Task Completion Often Isn’t Clean
Often a task is almost completed, with a small piece of work to be finished, perhaps when unblocked by another person or after a dependency or decision is resolved. The inability to easily mark the task as partially complete, or to define the remaining work (perhaps in a sub-task), hampers visibility of the true state of the task, particularly on agile boards.
Creating a new sub-task can be cumbersome, and it needs adding into the plan or sprint, in correct relation to the original task, so it isn’t forgotten or confusing when seen in isolation. Often the administrative effort leads to us just leaving the original task open until the remaining work is completed.
Current task management tools assume task completion is clean and atomic, leading to tasks remaining “in progress” when they are often 90% complete and the tool should allow us to easily reflect that. This often hampers visibility of remaining work, particularly close to the end of a sprint.

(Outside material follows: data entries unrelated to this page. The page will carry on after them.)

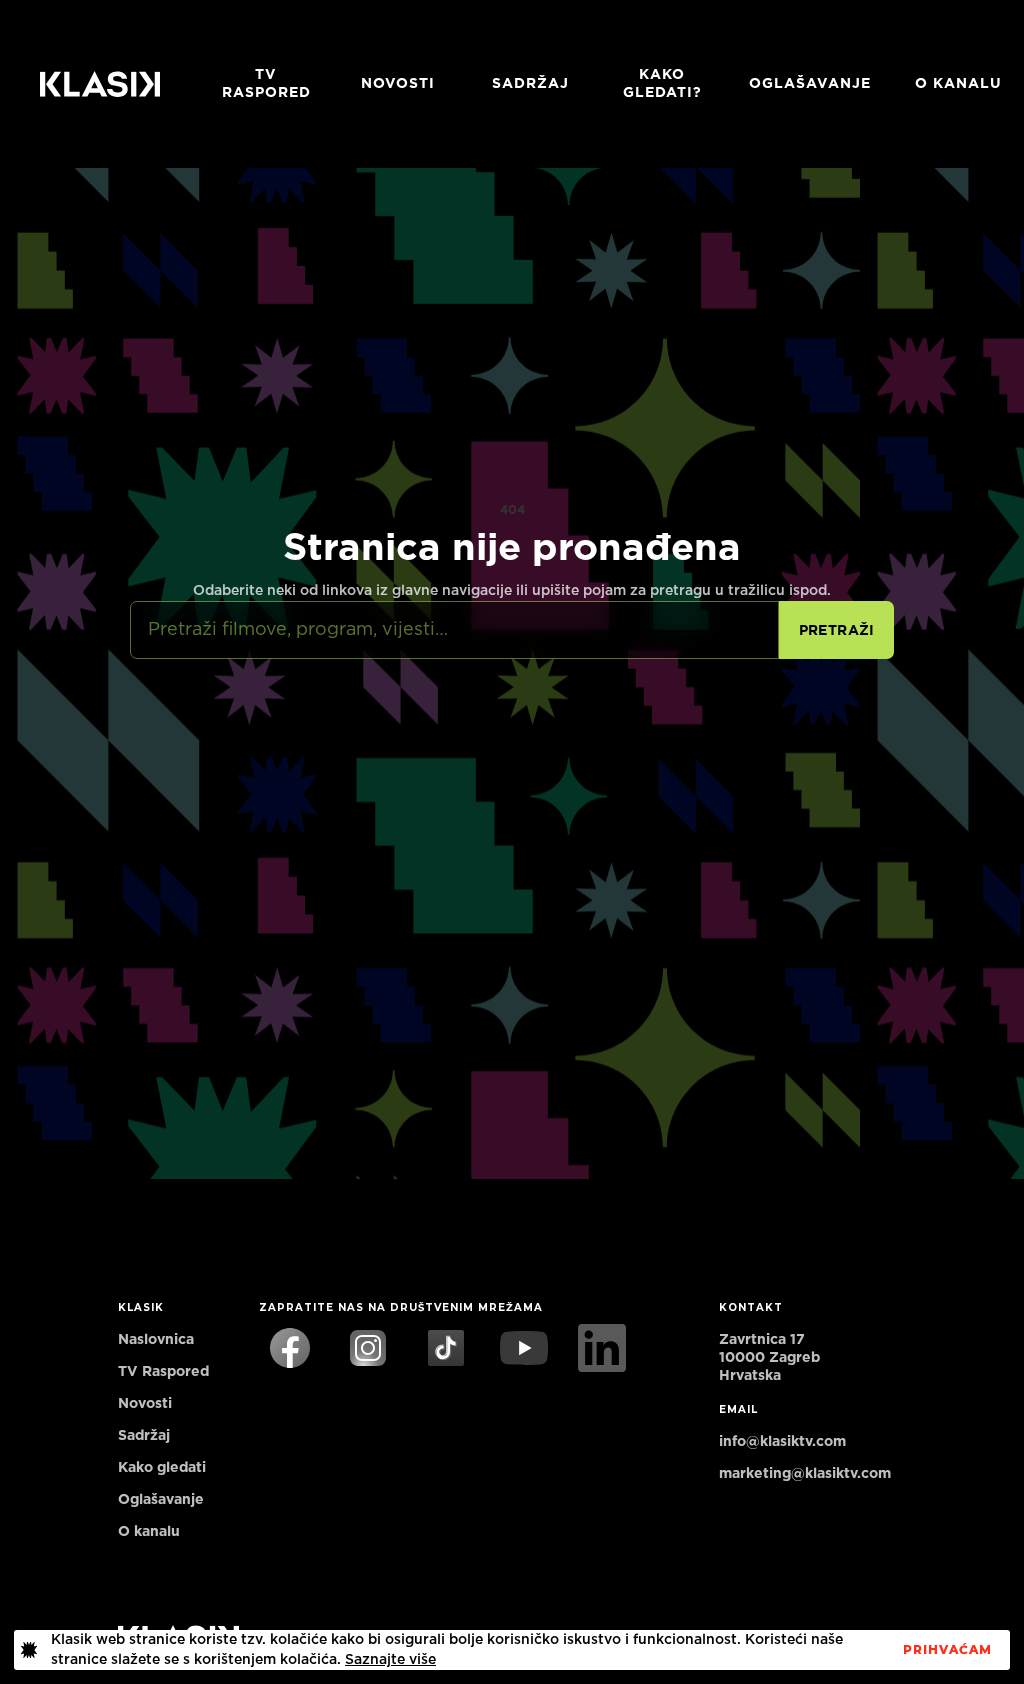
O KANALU (958, 84)
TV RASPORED (266, 84)
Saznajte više (390, 1660)
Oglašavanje (810, 84)
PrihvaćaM (947, 1650)
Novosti (398, 84)
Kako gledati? (662, 84)
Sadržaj (530, 84)
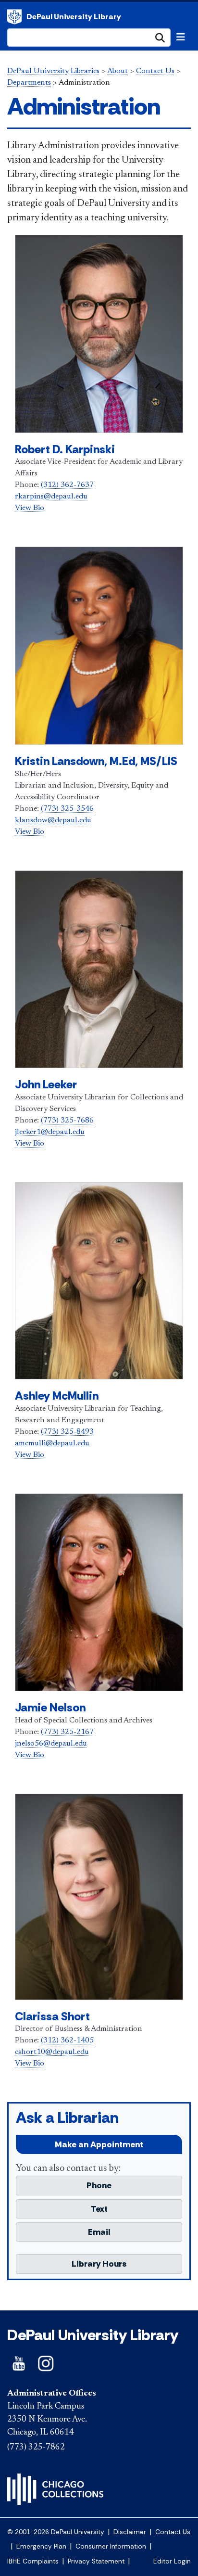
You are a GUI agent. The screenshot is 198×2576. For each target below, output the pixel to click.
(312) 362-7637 (67, 485)
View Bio (29, 508)
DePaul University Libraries (53, 71)
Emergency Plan (41, 2546)
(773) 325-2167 (67, 1732)
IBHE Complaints (33, 2561)
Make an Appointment (99, 2144)
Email (99, 2232)
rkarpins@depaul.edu (51, 496)
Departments (29, 83)
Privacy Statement (96, 2561)
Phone (99, 2185)
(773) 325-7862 (36, 2447)
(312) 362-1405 (67, 2040)
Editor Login (172, 2561)
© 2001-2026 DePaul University (55, 2532)
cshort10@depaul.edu (52, 2052)
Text (99, 2209)
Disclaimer (129, 2532)
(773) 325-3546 (67, 809)
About (117, 71)
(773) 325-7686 (67, 1120)
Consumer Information (110, 2546)
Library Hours (99, 2263)
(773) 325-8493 (67, 1432)
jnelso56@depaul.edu (51, 1743)
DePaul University (14, 17)
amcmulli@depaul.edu (52, 1443)
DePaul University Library (73, 17)
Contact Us (155, 71)
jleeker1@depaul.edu (50, 1132)
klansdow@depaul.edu (53, 820)
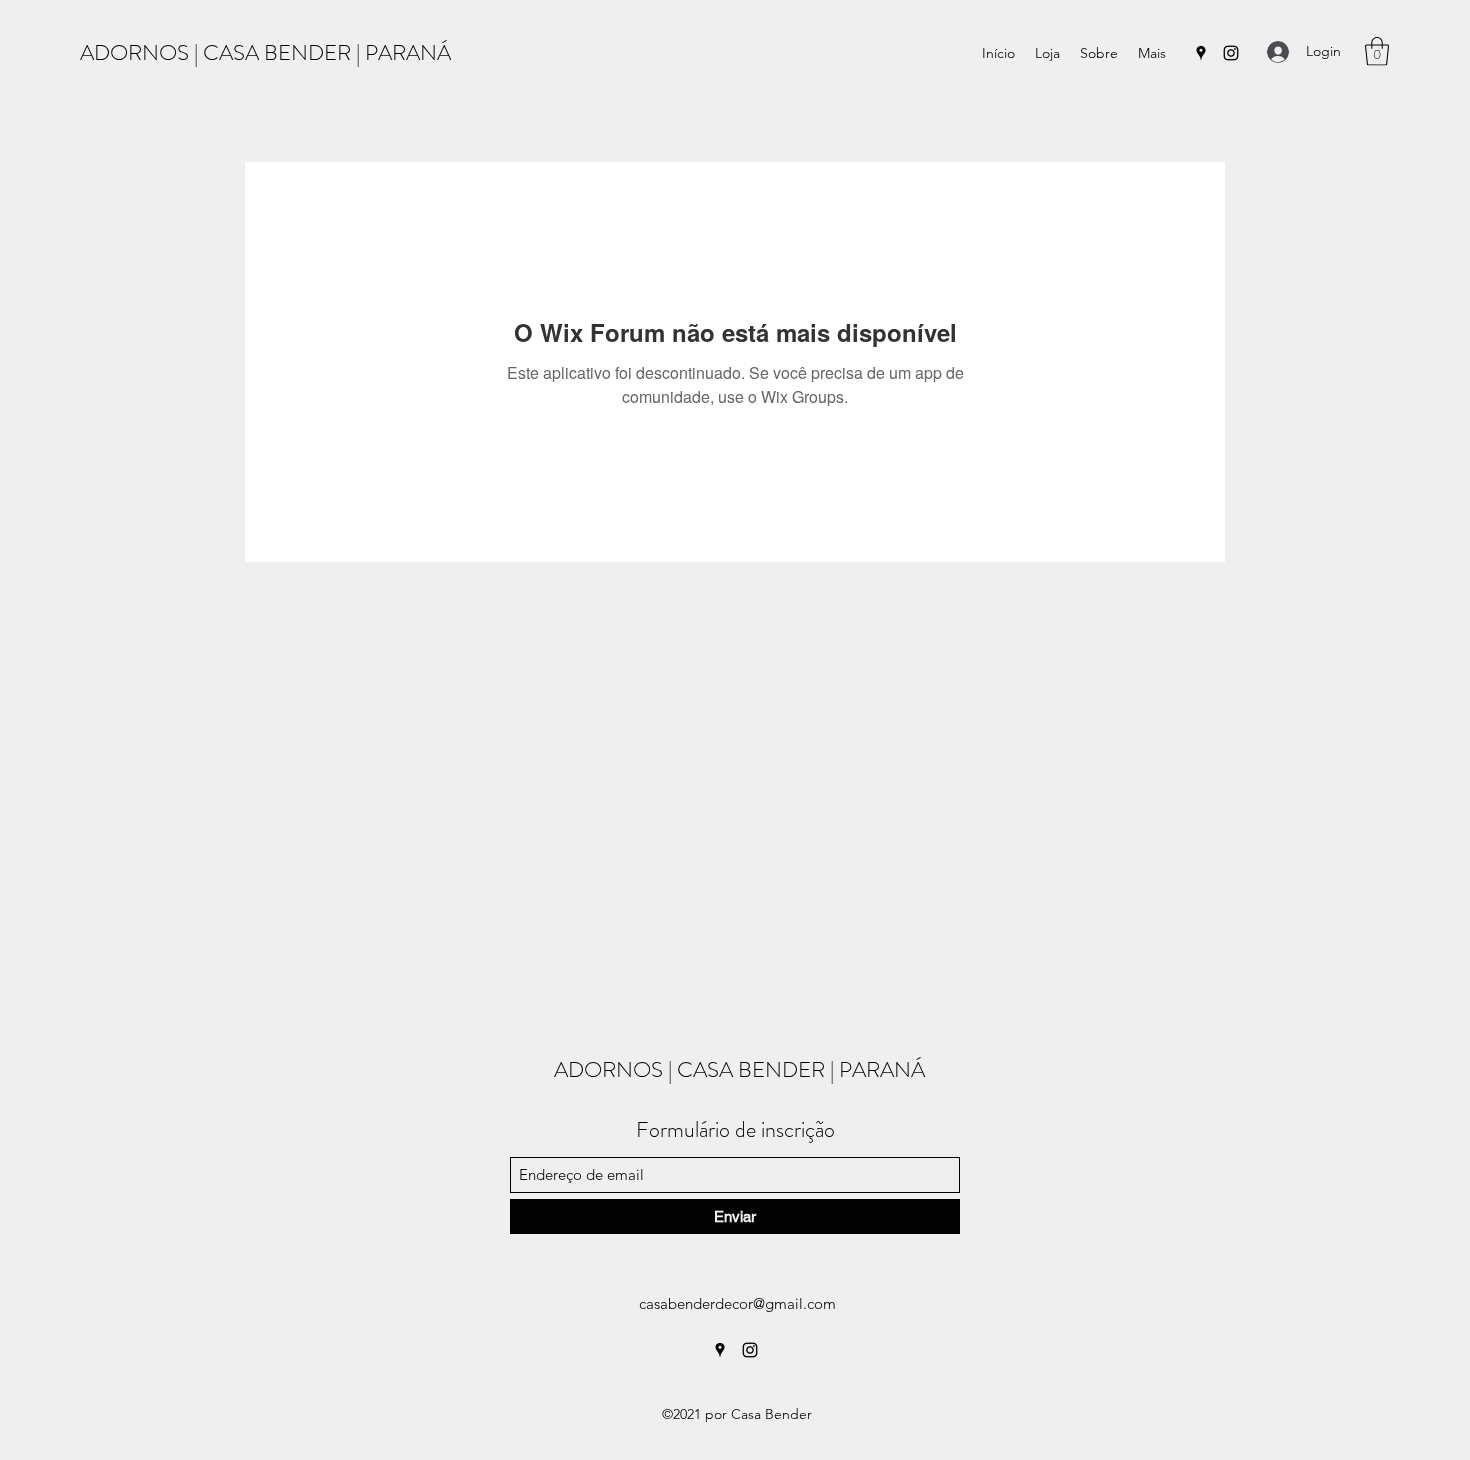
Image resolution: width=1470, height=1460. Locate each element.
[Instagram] (1231, 53)
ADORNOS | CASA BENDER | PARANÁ (265, 52)
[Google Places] (1201, 53)
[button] (1377, 51)
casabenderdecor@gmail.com (737, 1303)
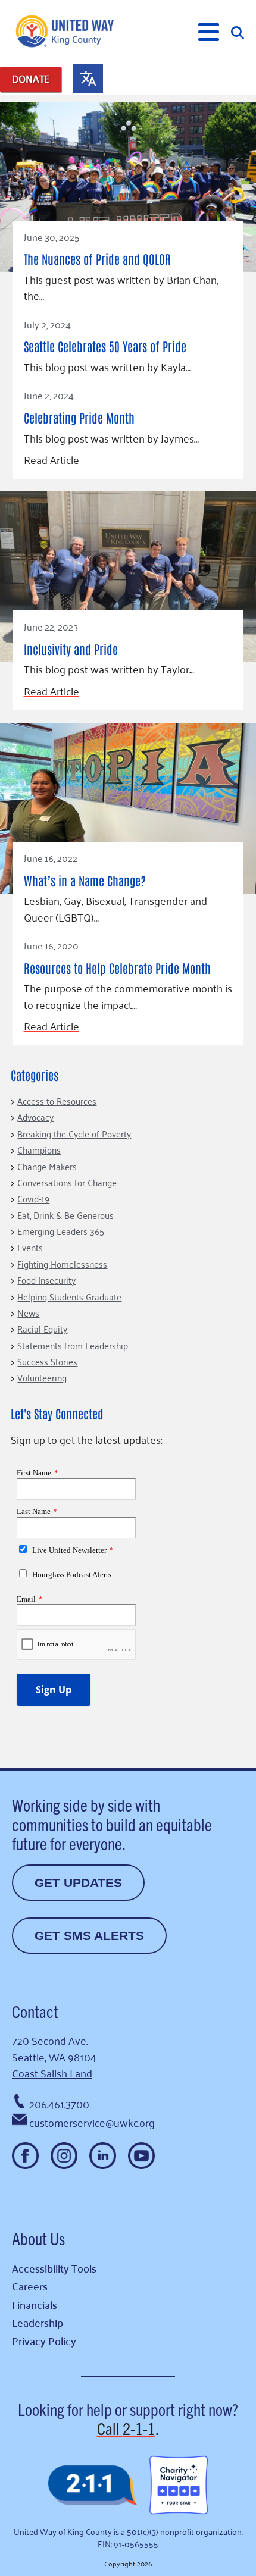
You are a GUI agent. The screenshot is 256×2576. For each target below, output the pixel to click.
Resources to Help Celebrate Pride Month (117, 968)
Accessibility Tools (54, 2268)
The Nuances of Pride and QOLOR (97, 258)
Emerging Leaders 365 (60, 1231)
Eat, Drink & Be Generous (65, 1214)
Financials (34, 2304)
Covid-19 (33, 1198)
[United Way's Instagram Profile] (64, 2155)
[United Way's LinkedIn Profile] (102, 2155)
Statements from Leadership (72, 1345)
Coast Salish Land (52, 2072)
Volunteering (42, 1377)
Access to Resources (56, 1100)
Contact (35, 2011)
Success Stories (47, 1361)
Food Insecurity (46, 1279)
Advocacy (35, 1116)
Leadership (37, 2322)
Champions (39, 1149)
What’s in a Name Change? (85, 880)
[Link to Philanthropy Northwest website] (92, 2486)
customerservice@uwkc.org (92, 2122)
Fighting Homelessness (62, 1263)
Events (30, 1247)
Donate (30, 79)
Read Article (51, 460)
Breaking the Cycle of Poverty (74, 1133)
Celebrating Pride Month (79, 417)
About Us (38, 2238)
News (28, 1312)
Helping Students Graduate (69, 1296)
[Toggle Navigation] (208, 32)
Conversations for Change (67, 1182)
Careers (30, 2286)
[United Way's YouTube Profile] (141, 2155)
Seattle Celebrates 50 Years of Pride (105, 346)
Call (126, 2428)
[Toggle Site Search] (237, 31)
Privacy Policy (44, 2341)
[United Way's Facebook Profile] (25, 2155)
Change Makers (47, 1166)
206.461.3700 (59, 2103)
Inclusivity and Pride (71, 649)
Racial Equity (42, 1328)
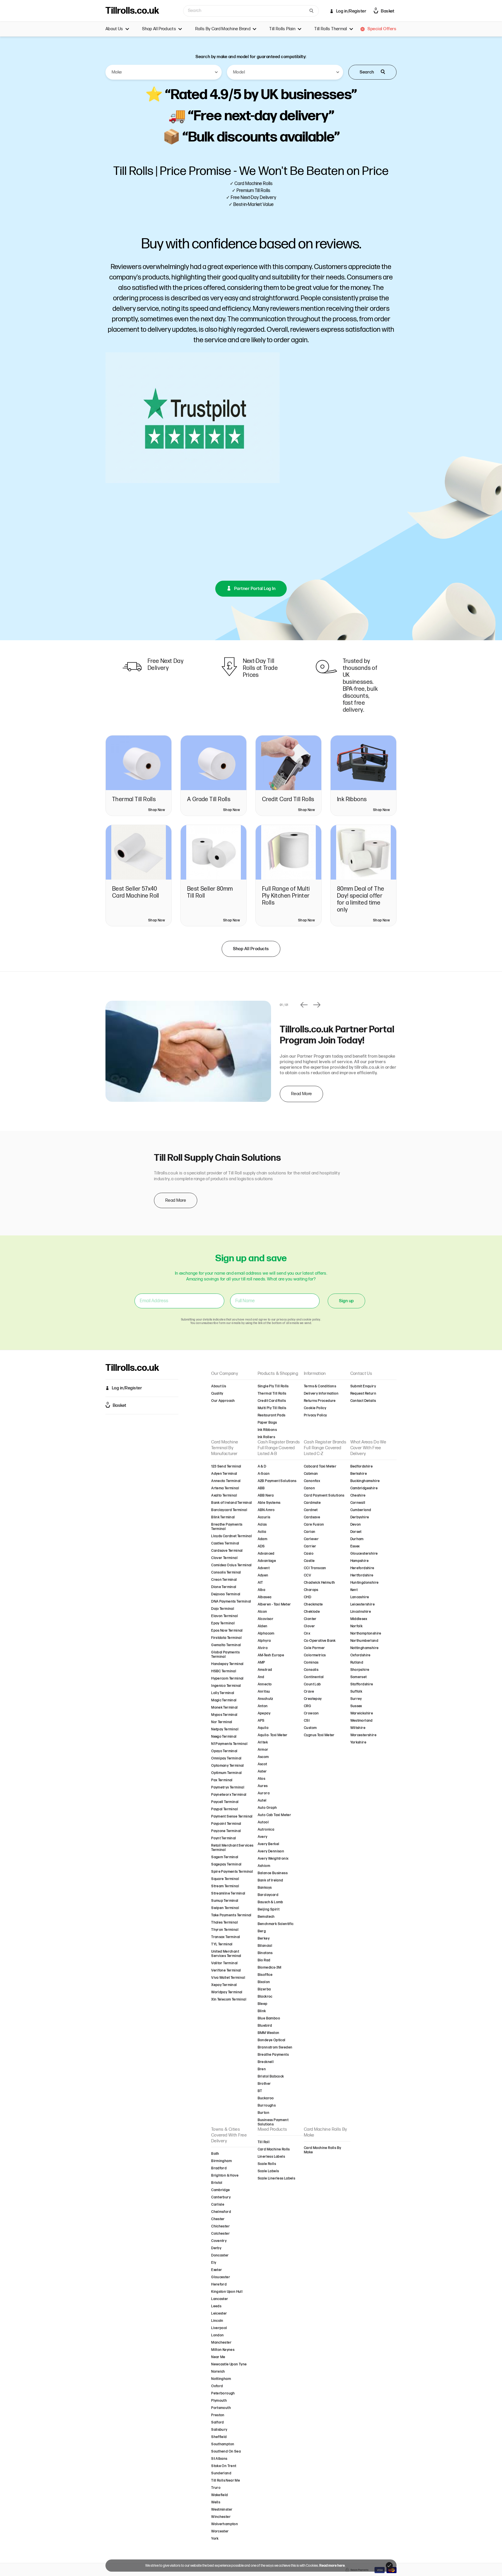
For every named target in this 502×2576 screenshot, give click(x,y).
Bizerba (264, 1989)
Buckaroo (266, 2098)
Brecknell (266, 2062)
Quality (217, 1393)
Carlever (311, 1539)
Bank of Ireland (270, 1880)
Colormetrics (315, 1655)
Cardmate (312, 1503)
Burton (263, 2113)
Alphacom (266, 1633)
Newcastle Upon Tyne (229, 2364)
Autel (262, 1800)
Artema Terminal (225, 1488)
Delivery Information (321, 1393)
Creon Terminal (224, 1580)
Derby (216, 2248)
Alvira (263, 1648)
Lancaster (219, 2299)
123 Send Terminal (226, 1466)
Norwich (218, 2371)
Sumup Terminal (225, 1901)
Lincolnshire (360, 1612)
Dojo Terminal (222, 1609)
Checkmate (313, 1604)
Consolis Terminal (226, 1572)
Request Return (363, 1393)
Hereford (219, 2284)
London (217, 2335)
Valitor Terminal (224, 1963)
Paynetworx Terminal (229, 1795)
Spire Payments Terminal (232, 1872)
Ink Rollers (266, 1437)
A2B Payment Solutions (277, 1481)
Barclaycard (268, 1895)
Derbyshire (359, 1517)
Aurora (264, 1793)
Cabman (311, 1474)
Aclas (262, 1524)
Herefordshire (362, 1568)
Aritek (263, 1742)
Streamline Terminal (228, 1893)
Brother (264, 2084)
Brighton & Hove (225, 2175)
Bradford (219, 2168)
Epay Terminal (223, 1623)
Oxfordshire (360, 1655)
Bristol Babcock (271, 2076)
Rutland (356, 1662)
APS (261, 1720)
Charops (311, 1590)
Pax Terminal (222, 1780)
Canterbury (221, 2197)
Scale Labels (268, 2171)
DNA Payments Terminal (231, 1601)
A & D (262, 1466)
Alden (263, 1626)
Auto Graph (267, 1808)
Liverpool (219, 2328)
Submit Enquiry (363, 1386)
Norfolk (356, 1626)
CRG (307, 1706)
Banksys (265, 1888)
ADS (261, 1546)
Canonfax (312, 1481)
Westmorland (361, 1720)
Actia (262, 1532)
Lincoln (217, 2321)
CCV (307, 1575)
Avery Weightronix (273, 1858)
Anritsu (264, 1691)
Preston (218, 2415)
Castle (309, 1561)
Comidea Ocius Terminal (231, 1565)
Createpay (313, 1699)
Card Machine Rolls (274, 2149)
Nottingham (221, 2379)
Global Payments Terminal (225, 1654)
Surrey (356, 1699)
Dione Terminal (223, 1587)
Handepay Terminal (227, 1664)
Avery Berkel (268, 1844)
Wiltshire (358, 1728)
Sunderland (221, 2473)
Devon (355, 1524)
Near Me (218, 2357)
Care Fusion (314, 1524)
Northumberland (364, 1641)
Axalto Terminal (224, 1495)
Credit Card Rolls (272, 1401)
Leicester (219, 2313)
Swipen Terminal (225, 1908)
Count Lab (312, 1684)
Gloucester (220, 2277)
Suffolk (356, 1691)
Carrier (310, 1546)
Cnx (307, 1633)
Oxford (217, 2386)
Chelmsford (221, 2212)
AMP (261, 1662)
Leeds (216, 2306)
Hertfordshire (362, 1575)
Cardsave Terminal (227, 1551)
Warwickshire (361, 1713)
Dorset (356, 1532)
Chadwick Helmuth (319, 1583)
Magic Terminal (224, 1700)
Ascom (263, 1757)
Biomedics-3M (270, 1967)
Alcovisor (266, 1619)
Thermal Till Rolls (272, 1393)
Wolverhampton (224, 2524)
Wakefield (219, 2495)
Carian (309, 1532)
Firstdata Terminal (226, 1638)
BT (260, 2091)
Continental (314, 1677)
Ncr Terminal (221, 1722)
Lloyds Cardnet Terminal (231, 1536)
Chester (218, 2219)
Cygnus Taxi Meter (319, 1735)
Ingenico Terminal (226, 1686)
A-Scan (264, 1474)
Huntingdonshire (364, 1583)
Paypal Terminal (224, 1809)
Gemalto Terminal (226, 1645)
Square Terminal (225, 1879)
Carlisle (217, 2204)
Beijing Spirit (269, 1909)
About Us (218, 1386)
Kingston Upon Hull (227, 2292)
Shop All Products (251, 948)
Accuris (264, 1517)
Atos (262, 1779)
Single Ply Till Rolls (273, 1386)
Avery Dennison (271, 1851)
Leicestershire (362, 1604)
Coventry (219, 2241)
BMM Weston (268, 2033)
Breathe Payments (273, 2055)
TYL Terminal (222, 1944)
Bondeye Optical (272, 2040)
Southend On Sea (226, 2451)
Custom (310, 1728)
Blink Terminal (223, 1517)
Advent (264, 1568)
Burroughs (267, 2105)
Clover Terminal (224, 1558)
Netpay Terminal (225, 1729)
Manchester (221, 2342)
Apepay (264, 1713)
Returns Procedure (320, 1401)
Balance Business (273, 1873)
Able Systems (269, 1503)
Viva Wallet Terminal (228, 1978)
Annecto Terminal (226, 1481)
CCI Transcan (315, 1568)
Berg (262, 1931)
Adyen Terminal (224, 1474)
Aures (263, 1786)
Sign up (346, 1300)
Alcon (262, 1612)
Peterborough (223, 2393)
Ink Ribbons (267, 1430)
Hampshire (359, 1561)
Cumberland (360, 1510)
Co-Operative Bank (320, 1641)
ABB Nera (266, 1495)
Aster (262, 1771)
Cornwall (357, 1503)
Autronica (266, 1829)
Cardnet (311, 1510)
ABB (261, 1488)
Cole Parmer (314, 1648)
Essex (355, 1546)
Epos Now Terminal (227, 1630)
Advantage (267, 1561)
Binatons (265, 1953)
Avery (263, 1837)
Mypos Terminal (224, 1715)
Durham (357, 1539)
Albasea (265, 1597)
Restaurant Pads (272, 1415)
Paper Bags (267, 1422)
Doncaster (220, 2255)
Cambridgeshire (364, 1488)
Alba (262, 1590)
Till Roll (264, 2142)
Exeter (216, 2270)
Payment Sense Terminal (232, 1816)
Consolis (311, 1670)
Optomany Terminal (227, 1766)
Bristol (217, 2183)
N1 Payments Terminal (229, 1744)
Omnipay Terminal (226, 1758)
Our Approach (223, 1401)
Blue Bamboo (269, 2018)
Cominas (311, 1662)
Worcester (220, 2531)
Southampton (222, 2444)
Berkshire (358, 1474)
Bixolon (264, 1982)
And (261, 1677)
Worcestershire (363, 1735)
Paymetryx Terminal (227, 1787)
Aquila (263, 1728)
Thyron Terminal (225, 1930)
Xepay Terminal (224, 1985)
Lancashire (359, 1597)
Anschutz (265, 1699)
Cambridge (220, 2190)
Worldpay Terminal (227, 1992)
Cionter (310, 1619)
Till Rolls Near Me (225, 2480)
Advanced (266, 1553)
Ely (213, 2263)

Clearly, I’m pointing out some broad problems with simplistic views of task-based engineering here and suggesting some very general solutions. Not all of these problems will apply to a project but, particularly with larger teams, I’ve seen many of them and their impact is real. Some teams tackle these problems well as part of the way they work, but others clearly struggle with the realities of task-based engineering.
A quick summary:
- Tasks are valuable abstractions for understanding and managing engineering complexity, but the methods and tools we currently use to manage them are rather rigid. We need to be able to visualise and change large numbers of tasks easily, see their overall status and visualise how they combine to form a planned delivery or feature;
- We need to be able to break tasks down to any level, describe what overlaps and what’s already complete, so we can model our fluid discovery of complexity but retain an ability to estimate and gauge the remaining effort involved. Again, current tools and methods are too brittle;
- We need to be able to model and visualise task and task group dependencies, where they matter (they don’t always), or even just record that entire swathes of tasks must take place in a certain loose order. Current tools make this too cumbersome;
- We need to model the necessary collaboration within individual tasks, both simple and more complex, so we can be aware of it. Current tools are too cumbersome to make this effective or even worth the effort, and agile boards are too simplistic.
- Most crucially… All of this must remain light, easy to visualise and easy to change. Current approaches and tools are way too cumbersome, and often work against us.
As they say, “Your mileage may vary”. So I’d be really interested in hearing how this ties into your own views of task-based software engineering, whether you encounter any of these (or other) problems, and if you think the kind of broad changes I’m suggesting might improve things.
One thing is certain: Task-based engineering is here to stay!